___ EXTRACTED DATA

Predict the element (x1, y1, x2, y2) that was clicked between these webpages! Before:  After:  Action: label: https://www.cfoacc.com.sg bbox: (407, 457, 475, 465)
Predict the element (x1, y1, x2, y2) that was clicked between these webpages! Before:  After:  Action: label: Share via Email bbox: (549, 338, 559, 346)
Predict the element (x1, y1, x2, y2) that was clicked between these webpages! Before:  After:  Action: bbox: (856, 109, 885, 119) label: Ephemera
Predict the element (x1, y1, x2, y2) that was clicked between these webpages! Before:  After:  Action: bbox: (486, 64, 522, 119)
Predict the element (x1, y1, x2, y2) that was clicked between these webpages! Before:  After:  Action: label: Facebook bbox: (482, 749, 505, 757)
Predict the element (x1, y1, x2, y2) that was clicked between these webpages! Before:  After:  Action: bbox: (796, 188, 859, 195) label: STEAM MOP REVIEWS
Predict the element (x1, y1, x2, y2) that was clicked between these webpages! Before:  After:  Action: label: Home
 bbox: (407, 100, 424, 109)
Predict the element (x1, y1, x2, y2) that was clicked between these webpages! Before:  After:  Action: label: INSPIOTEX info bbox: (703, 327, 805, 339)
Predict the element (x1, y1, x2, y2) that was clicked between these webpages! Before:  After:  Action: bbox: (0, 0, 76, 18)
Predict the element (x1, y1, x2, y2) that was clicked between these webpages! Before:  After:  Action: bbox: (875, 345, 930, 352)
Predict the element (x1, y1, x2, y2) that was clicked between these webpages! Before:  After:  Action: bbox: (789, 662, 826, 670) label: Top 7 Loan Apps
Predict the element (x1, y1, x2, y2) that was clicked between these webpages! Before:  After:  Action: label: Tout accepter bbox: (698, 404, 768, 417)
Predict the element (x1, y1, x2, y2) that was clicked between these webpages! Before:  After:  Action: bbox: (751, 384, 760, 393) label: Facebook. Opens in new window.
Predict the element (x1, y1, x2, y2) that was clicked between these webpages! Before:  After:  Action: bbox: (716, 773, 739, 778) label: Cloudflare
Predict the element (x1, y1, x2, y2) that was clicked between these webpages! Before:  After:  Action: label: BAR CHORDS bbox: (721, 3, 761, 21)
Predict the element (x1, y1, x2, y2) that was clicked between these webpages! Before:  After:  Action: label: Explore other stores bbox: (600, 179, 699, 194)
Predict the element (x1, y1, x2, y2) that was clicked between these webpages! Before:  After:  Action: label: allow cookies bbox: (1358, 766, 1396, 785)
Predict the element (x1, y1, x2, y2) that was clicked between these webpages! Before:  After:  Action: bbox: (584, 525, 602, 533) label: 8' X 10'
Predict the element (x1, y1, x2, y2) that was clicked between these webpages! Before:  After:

______

● WHAT IS NEEDED
Reproduce every one of the records above verbatim.

● CORRECT RESULT
Predict the element (x1, y1, x2, y2) that was clicked between these webpages! Before:  After:  Action: label: https://www.cfoacc.com.sg bbox: (407, 457, 475, 465)
Predict the element (x1, y1, x2, y2) that was clicked between these webpages! Before:  After:  Action: label: Share via Email bbox: (549, 338, 559, 346)
Predict the element (x1, y1, x2, y2) that was clicked between these webpages! Before:  After:  Action: bbox: (856, 109, 885, 119) label: Ephemera
Predict the element (x1, y1, x2, y2) that was clicked between these webpages! Before:  After:  Action: bbox: (486, 64, 522, 119)
Predict the element (x1, y1, x2, y2) that was clicked between these webpages! Before:  After:  Action: label: Facebook bbox: (482, 749, 505, 757)
Predict the element (x1, y1, x2, y2) that was clicked between these webpages! Before:  After:  Action: bbox: (796, 188, 859, 195) label: STEAM MOP REVIEWS
Predict the element (x1, y1, x2, y2) that was clicked between these webpages! Before:  After:  Action: label: Home
 bbox: (407, 100, 424, 109)
Predict the element (x1, y1, x2, y2) that was clicked between these webpages! Before:  After:  Action: label: INSPIOTEX info bbox: (703, 327, 805, 339)
Predict the element (x1, y1, x2, y2) that was clicked between these webpages! Before:  After:  Action: bbox: (0, 0, 76, 18)
Predict the element (x1, y1, x2, y2) that was clicked between these webpages! Before:  After:  Action: bbox: (875, 345, 930, 352)
Predict the element (x1, y1, x2, y2) that was clicked between these webpages! Before:  After:  Action: bbox: (789, 662, 826, 670) label: Top 7 Loan Apps
Predict the element (x1, y1, x2, y2) that was clicked between these webpages! Before:  After:  Action: label: Tout accepter bbox: (698, 404, 768, 417)
Predict the element (x1, y1, x2, y2) that was clicked between these webpages! Before:  After:  Action: bbox: (751, 384, 760, 393) label: Facebook. Opens in new window.
Predict the element (x1, y1, x2, y2) that was clicked between these webpages! Before:  After:  Action: bbox: (716, 773, 739, 778) label: Cloudflare
Predict the element (x1, y1, x2, y2) that was clicked between these webpages! Before:  After:  Action: label: BAR CHORDS bbox: (721, 3, 761, 21)
Predict the element (x1, y1, x2, y2) that was clicked between these webpages! Before:  After:  Action: label: Explore other stores bbox: (600, 179, 699, 194)
Predict the element (x1, y1, x2, y2) that was clicked between these webpages! Before:  After:  Action: label: allow cookies bbox: (1358, 766, 1396, 785)
Predict the element (x1, y1, x2, y2) that was clicked between these webpages! Before:  After:  Action: bbox: (584, 525, 602, 533) label: 8' X 10'
Predict the element (x1, y1, x2, y2) that was clicked between these webpages! Before:  After:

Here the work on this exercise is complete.